The Distributed Reality

When applications are decomposed into services:

  • Each service owns its own database
  • Communication happens via events or remote calls
  • Transactions may span multiple services and long time windows

At this point, 2PC becomes impractical:

  • It couples services tightly
  • It scales poorly
  • It introduces blocking and failure amplification

More importantly, many real-world workflows are long-running. You cannot lock databases across services for minutes—or hours—waiting for a business process to complete.

Something has to change.

The Dual Write Problem

A common challenge in distributed systems is the dual write problem:

  1. A service updates its database
  2. It publishes an event or calls another service
  3. One succeeds while the other fails

The result is inconsistency.

For example, the database might successfully store a new order, but the event notifying downstream services might never be published. Those services would then remain unaware that the order exists.

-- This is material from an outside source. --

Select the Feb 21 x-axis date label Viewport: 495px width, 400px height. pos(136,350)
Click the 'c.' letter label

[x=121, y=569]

The Outbox Pattern (and Its Limits)

The Transactional Outbox pattern addresses this reliability problem.

Instead of publishing a message directly after updating the database, the service first writes the outgoing message to an outbox table in the same database transaction as the business data change. Because both writes occur in a single transaction, they either succeed or fail together.

Once the transaction commits, a separate process retrieves messages from the outbox table and publishes them to the message broker. This publishing step can be implemented in different ways, such as:

  • A polling publisher, which periodically queries the outbox table for new messages
  • transaction log tailing, where changes are detected directly from the database’s transaction log

This approach ensures that messages are reliably delivered without requiring distributed transactions.

However, it is important to understand the scope of the problem this pattern solves. The Outbox pattern guarantees reliable communication between services, but it does not guarantee business-level consistency across multiple services.

When Reliable Messaging Is Not Enough

Consider a checkout process split across services:

  • Order Service creates an order
  • Inventory Service reserves stock
  • Shipping Service creates a label
  • Notification Service sends an email

All of these steps must succeed—or the system must undo the ones that already ran.

In a monolith, this is trivial. In a distributed system, there is no shared transaction to roll back.

This is the class of problems the Saga pattern is designed to solve.

What Is the Saga Pattern?

A Saga models a business transaction as a sequence of local transactions, each executed by a different service.

Key characteristics:

  • Each service commits its own database transaction
  • There is no global rollback
  • Failures are handled through compensating actions

Instead of rolling back, the system explicitly undoes completed steps.

Example:

  • Inventory reserved → later failure → inventory is released
  • Payment captured → later failure → refund is issued

This shifts responsibility from the database to the application.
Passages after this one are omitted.